◆ WHAT TO DO ◆
1) In the diet and cancer post, how old was Samantha O'Toole when she became a vegetarian?
2) From the diet and cancer post, reproduce everything from "I sat there" down to "their current lifestyle.".

◆ QUOTED PASSAGE ◆
Diet and Cancer: A Dietitian’s Surprising Perspective – Part TwoApril 23, 2015 | Author: Susan Silberstein PhD
Vegetarian since she was 12, Samantha O’Toole has been passionately researching the healing power of nutrition for many years. Yet her pursuit of a career in dietetics left her feeling frustrated, confused, disappointed, and rejected. The close-mindedness she noticed among many dietitians was quite similar to my own negative experiences. Fortunately, one incident changed her mind and helped restore my own faith in dietitians!
Blog Post by Samantha O’Toole, RD
I was in the nutrition office with the team of dietitians, and someone told a story of a patient they saw earlier that day. This patient was just diagnosed with cancer and requested that a dietitian visit her room. She asked the dietitian if there were any anti-inflammatory foods that she could eat that would possibly slow the progression of her cancer. The dietitian laughed and told her that food would have no effect on her current condition. She convinced the patient that the best and only advice was to follow through with treatment and be sure to consume enough calories, no matter what the source. All of the dietitians rolled their eyes at this story as if they were annoyed with popular beliefs that food can be powerful during treatment of disease.
I sat there in silence, feeling personally insulted. In fear of losing my internship, I chose not to speak up that day. What I really wanted to do was find out where that patient was, run to her bedside, and tell her the amazing benefits of loading up on fruits, vegetables, and other plant-based foods during this crucial time. Although I never had the opportunity to meet that patient, that day did confirm to me that I didn’t just want to be a dietitian — I needed to be one. I wanted to protect all patients who were eager to learn more about what food could do for them and how it could affect their health condition. I wanted to provide them with all of the information I had on whole-food nutrition, and not judge them or assume what they would be willing to do based on their current lifestyle.

◆ EXTRACTED INFORMATION ◆
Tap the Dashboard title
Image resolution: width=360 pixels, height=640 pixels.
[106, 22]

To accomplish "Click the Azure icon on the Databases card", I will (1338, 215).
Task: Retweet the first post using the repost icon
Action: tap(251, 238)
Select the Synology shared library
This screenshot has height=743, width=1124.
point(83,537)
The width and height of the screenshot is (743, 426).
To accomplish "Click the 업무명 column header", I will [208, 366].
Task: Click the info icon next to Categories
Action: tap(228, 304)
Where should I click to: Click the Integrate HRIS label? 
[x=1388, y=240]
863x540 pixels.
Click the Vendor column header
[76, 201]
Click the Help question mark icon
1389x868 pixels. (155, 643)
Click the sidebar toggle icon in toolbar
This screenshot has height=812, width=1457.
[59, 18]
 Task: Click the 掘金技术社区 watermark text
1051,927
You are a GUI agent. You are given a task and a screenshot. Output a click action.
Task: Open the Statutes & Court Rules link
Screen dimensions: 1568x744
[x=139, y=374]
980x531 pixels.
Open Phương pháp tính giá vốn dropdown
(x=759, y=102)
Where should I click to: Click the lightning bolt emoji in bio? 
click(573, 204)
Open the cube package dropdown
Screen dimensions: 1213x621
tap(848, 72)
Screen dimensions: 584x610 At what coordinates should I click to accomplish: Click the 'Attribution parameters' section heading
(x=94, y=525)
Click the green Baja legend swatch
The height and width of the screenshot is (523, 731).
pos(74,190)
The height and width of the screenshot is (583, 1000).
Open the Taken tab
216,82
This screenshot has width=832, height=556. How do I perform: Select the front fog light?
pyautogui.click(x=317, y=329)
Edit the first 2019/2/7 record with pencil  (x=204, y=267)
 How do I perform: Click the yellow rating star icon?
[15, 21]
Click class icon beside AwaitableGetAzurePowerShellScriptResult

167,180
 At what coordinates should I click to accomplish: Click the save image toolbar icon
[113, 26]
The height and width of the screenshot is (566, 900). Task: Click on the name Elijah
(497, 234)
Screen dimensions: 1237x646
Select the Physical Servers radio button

◆ ANSWERS PER TASK ◆
1) She was 12.

2)
I sat there in silence, feeling personally insulted. In fear of losing my internship, I chose not to speak up that day. What I really wanted to do was find out where that patient was, run to her bedside, and tell her the amazing benefits of loading up on fruits, vegetables, and other plant-based foods during this crucial time. Although I never had the opportunity to meet that patient, that day did confirm to me that I didn’t just want to be a dietitian — I needed to be one. I wanted to protect all patients who were eager to learn more about what food could do for them and how it could affect their health condition. I wanted to provide them with all of the information I had on whole-food nutrition, and not judge them or assume what they would be willing to do based on their current lifestyle.